• **DOCUMENT SEGMENT**:
>> START
- First light novel volume cover

勇者パーティーを追放されたビーストテイマー、最強種の猫耳少女と出会う (Yūsha Pātī o Tsuihō Sareta Bīsuto Teimā, Saikyōshu no Nekomimi Shōjo to Deau)
- Genre: Fantasy, harem
- Written by: Suzu Miyama
- Published by: Shōsetsuka ni Narō
- Original run: June 11, 2018 – present
- Written by: Suzu Miyama
- Illustrated by: Hotosoka (vol. 1 – 8); Nozomi (vol. 9 onwards);
- Published by: Kodansha
- Imprint: Kodansha Ranobe Books
- Original run: May 2, 2019 – present
- Volumes: 12
- Written by: Suzu Miyama
- Illustrated by: Moto Shigemura
- Published by: Square Enix
- Magazine: Manga Up!
- Original run: January 30, 2019 – present
- Volumes: 12
- Directed by: Atsushi Nigorikawa
- Produced by: Yuuko Esaka; Shouta Komatsu; Hideaki Miyamoto; Aya Nakama; Yuuki Satou; Hiroyasu Taniguchi; Yang Guoxiang; Shintarou Yoshitake; Takashi Ooba;
- Written by: Takashi Aoshima
- Music by: Yuki Hayashi; Alisa Okehazama; Naoyuki Chikatani;
- Studio: EMT Squared
- Licensed by: Crunchyroll (streaming); SA/SEA: Muse Communication; ;
- Original network: Tokyo MX, ytv, TVA, BS Fuji, AT-X
- English network: SEA: Animax Asia;
- Original run: October 2, 2022 – December 24, 2022
- Episodes: 13
- Anime and manga portal

= Beast Tamer =

Japanese light novel series

Beast Tamer (勇者パーティーを追放されたビーストテイマー、最強種の猫耳少女と出会う, Yūsha Pātī o Tsuihou Sareta Bīsuto Teimā, Saikyōshu no Nekomimi Shōjo to Deau) is a Japanese light novel series written by Suzu Miyama and illustrated by Hotosoka. It has been published online via the user-generated novel publishing website Shōsetsuka ni Narō since June 2018. It was later acquired by Kodansha, who has released twelve volumes since May 2019 under their Kodansha Ranobe Books imprint. A manga adaptation illustrated by Moto Shigemura has been serialized in Square Enix's Manga Up! website since January 2019; twelve tankōbon volumes have been released as of September 2026. An anime television series adaptation by EMT Squared aired from October to December 2022.
>> END
• **EXCERPTED RECORDS**:
>> START
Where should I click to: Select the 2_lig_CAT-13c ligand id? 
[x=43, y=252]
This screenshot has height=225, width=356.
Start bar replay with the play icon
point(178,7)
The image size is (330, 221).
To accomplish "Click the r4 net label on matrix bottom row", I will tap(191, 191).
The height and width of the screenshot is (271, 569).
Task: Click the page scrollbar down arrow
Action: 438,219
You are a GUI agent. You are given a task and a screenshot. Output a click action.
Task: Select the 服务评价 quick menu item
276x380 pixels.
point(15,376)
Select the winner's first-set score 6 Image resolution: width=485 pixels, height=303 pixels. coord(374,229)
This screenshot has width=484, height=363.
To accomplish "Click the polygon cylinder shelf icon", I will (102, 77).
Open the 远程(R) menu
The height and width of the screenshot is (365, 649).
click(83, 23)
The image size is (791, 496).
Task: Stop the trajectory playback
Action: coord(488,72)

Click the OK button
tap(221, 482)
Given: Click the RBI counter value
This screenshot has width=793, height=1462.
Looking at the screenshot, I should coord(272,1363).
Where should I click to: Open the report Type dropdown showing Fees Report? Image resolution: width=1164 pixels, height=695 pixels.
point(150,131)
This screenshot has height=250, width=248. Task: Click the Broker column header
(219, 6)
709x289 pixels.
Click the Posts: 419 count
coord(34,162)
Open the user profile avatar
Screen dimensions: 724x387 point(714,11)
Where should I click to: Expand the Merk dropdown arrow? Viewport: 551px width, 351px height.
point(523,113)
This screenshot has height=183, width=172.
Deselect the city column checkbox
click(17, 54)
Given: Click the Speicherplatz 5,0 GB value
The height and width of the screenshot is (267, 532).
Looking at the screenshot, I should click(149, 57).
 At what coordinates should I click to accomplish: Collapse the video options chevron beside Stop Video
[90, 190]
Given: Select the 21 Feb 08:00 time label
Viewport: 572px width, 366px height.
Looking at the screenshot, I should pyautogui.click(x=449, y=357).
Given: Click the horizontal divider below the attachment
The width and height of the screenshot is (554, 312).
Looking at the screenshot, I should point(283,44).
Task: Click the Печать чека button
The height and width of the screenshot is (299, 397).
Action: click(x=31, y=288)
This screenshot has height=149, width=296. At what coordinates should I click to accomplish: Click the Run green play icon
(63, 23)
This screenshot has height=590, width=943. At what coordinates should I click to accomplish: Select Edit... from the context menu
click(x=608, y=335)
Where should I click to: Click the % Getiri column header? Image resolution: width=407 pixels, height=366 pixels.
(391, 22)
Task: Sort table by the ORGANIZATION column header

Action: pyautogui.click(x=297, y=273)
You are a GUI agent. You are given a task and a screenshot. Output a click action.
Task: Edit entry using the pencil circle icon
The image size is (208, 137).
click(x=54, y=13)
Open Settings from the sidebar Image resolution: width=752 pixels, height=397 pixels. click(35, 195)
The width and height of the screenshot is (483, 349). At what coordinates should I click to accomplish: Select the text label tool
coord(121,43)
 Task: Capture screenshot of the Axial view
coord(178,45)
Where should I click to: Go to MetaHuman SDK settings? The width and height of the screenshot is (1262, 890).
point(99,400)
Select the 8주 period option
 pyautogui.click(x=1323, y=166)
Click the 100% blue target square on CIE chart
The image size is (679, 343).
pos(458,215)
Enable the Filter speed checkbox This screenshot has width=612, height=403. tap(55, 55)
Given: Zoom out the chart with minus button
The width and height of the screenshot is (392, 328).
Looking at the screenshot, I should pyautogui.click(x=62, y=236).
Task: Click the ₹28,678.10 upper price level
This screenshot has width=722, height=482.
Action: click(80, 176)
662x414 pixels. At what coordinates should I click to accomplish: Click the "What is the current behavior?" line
>> END
• **JOBS**:
- 1) Answer these questions from the Beast Tamer article:
(a) Which studio made the anime series?
(b) Who illustrated the manga adaptation?
(c) How many episodes did the anime have?
- 2) From the Beast Tamer article, output the part that opens with the words containing "- Genre: Fantasy, harem" and closes with "Magazine: Manga Up!".

• **RESPONSES**:
- 1)
(a) EMT Squared
(b) Moto Shigemura
(c) 13

- 2)
- Genre: Fantasy, harem
- Written by: Suzu Miyama
- Published by: Shōsetsuka ni Narō
- Original run: June 11, 2018 – present
- Written by: Suzu Miyama
- Illustrated by: Hotosoka (vol. 1 – 8); Nozomi (vol. 9 onwards);
- Published by: Kodansha
- Imprint: Kodansha Ranobe Books
- Original run: May 2, 2019 – present
- Volumes: 12
- Written by: Suzu Miyama
- Illustrated by: Moto Shigemura
- Published by: Square Enix
- Magazine: Manga Up!